Additionally, due to historical factors, racial discrimination in South Africa is a significant element that affects the quality of teaching. This issue can influence teachers' attitudes toward their profession and their interactions with students, often based on their own identity. Moreover, students who differ from the dominant identity may experience varying levels of educational engagement, leading to imbalances in educational opportunities.

=== Finance ===

==== School funds ====
The school does not have enough funds to support or protect a various type of infrastructure and learning site construction at the schools. In South Africa, a large number of school lack piped water, electricity sources, and also public health facilities. In terms of learning site construction, more than half of the schools in South Africa have not constructed libraries and laboratories. In addition, the teaching equipment and leaning materials are also restricted. The inadequate facilities could also be a significant factor which contributes to the limited education.

==== Tuition fees ====
The loss of learning opportunities for students who are unable to afford to pay tuition fees is another important reason for the low level of education in South Africa.

Although the tuition fees of schools do not appear to be economically stressful for the family, according to the average monthly income for South African individuals shown by the survey. However, the gap between the rich and the poor in South Africa is huge, which can be translated into the fact that the average monthly income does not reflect the actual situation.

In higher education, more than half of South African youth say they are unable to pay tuition. This has led to the youth lack of access to education.

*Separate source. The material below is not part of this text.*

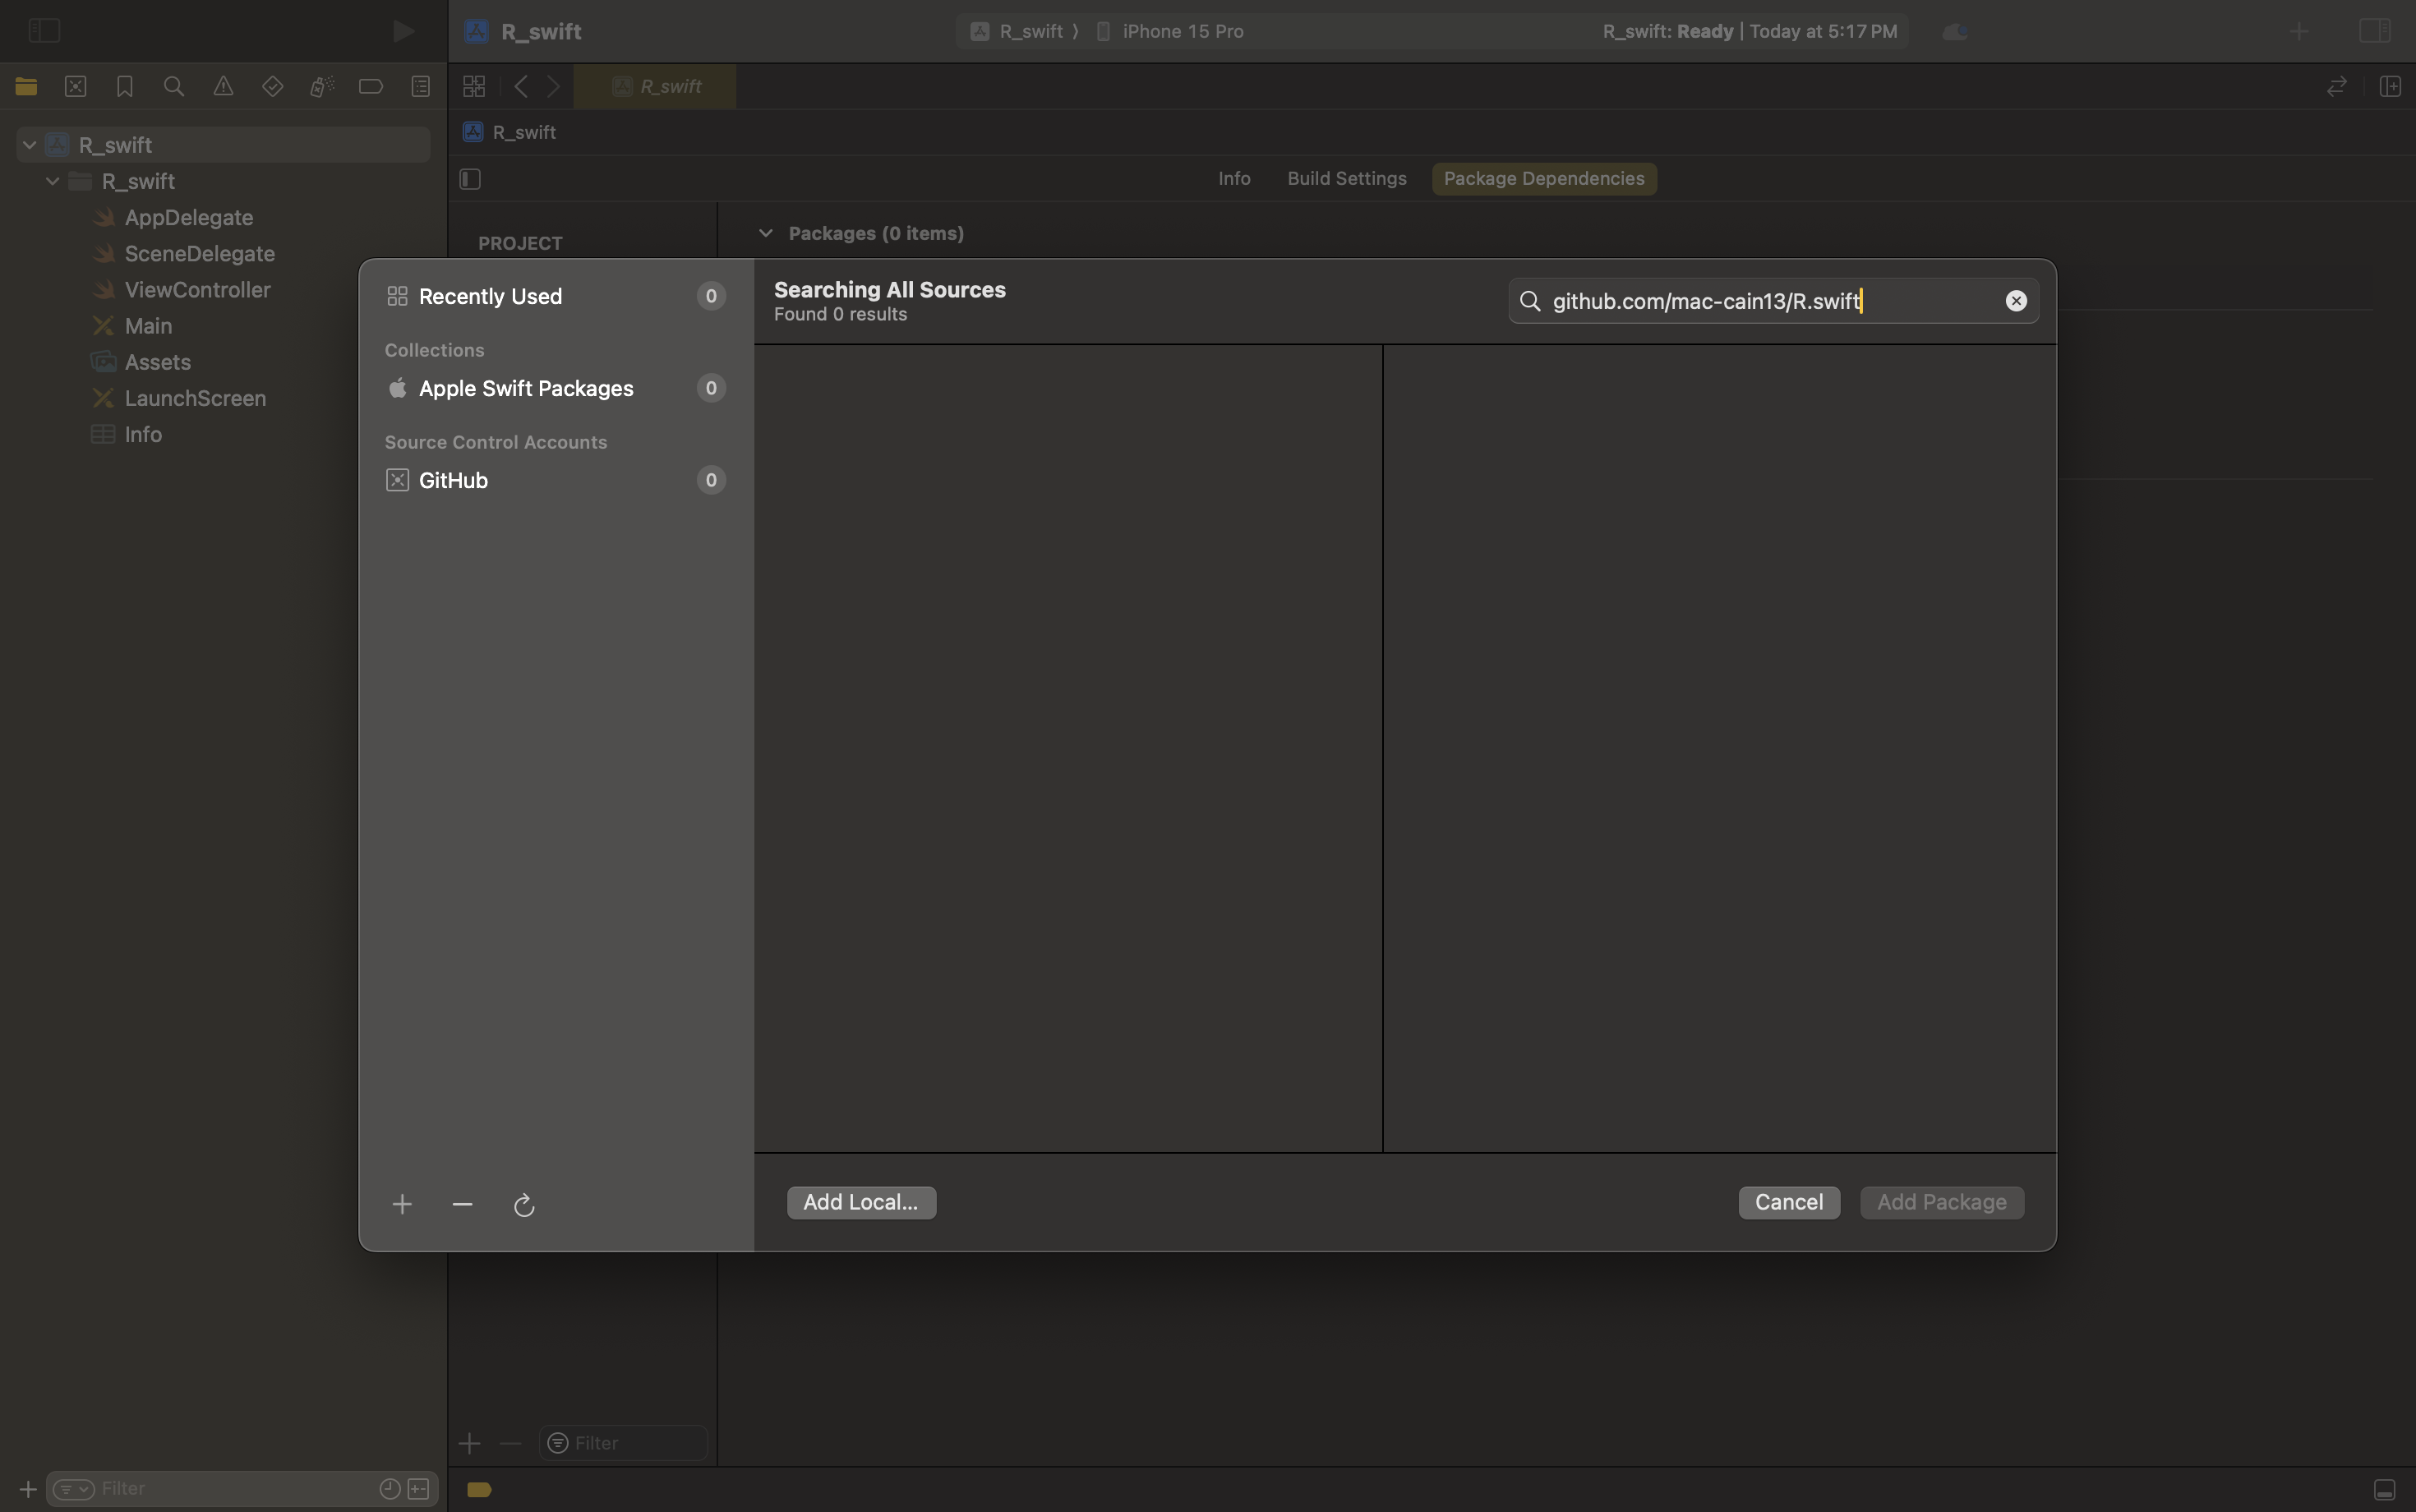Toggle the bottom debug area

== Improvement of educational management in South Africa ==

=== Leadership and management ===
Leadership management is evolving towards greater participation and democracy, with an emphasis on self-management and internal decentralization.

Educational institutions establish initial entry qualifications for principals, ensuring that candidates are professionally qualified and suitable for the role.

Additionally, there is an increased focus on the training and development of principals to enhance their effectiveness in school leadership.

=== Strategic management ===
Improving school autonomy, providing a better school management team and establishing a governing body of schools.

Managing cultural diversity so that diversity can be re-recognise, which helps to help cultural inequality in the management of education.

=== Teaching and schooling management ===
The school should guarantee the professionalism of the teachers to ensure a high level of education quality. Furthermore, the teaching materials should be considered to be improved.

=== Finance ===

==== Infrastructure ====
The infrastructure of schools, including water, power, and building construction, is planned for enhancement.

The government has established specialized and relevant education departments to oversee and manage infrastructure development. The Accelerated Schools Infrastructure Delivery Initiative (ASIDI) is tasked with strengthening school infrastructure, while the Department of Basic Education (DBE) focuses on improvements in this area.

This initiative aims to make the development of infrastructure plans more secure.

As a result, the quality of teaching is expected to remain unaffected by infrastructural deficiencies, such as inadequate water, electricity, or school buildings, thereby promoting a better learning environment.

==== Tuition fees ====
The government establishes a school governing bodies (SGB). Tuition fees are set and managed by the institution. The families which are unable to pay tuition fees can apply to the institution to waive part or all of the tuition fees.

At the same time, South Africa is also developing more and more low-cost private schools in.

==== Development of visual learning ====
Virtualisation courses development such as radio and video courses, social software online learning, which learners could get the knowledge though instead of paying for the real school. As a result, the development of various visual learning might solve problems that cannot be learned due to tuition fees to some degree.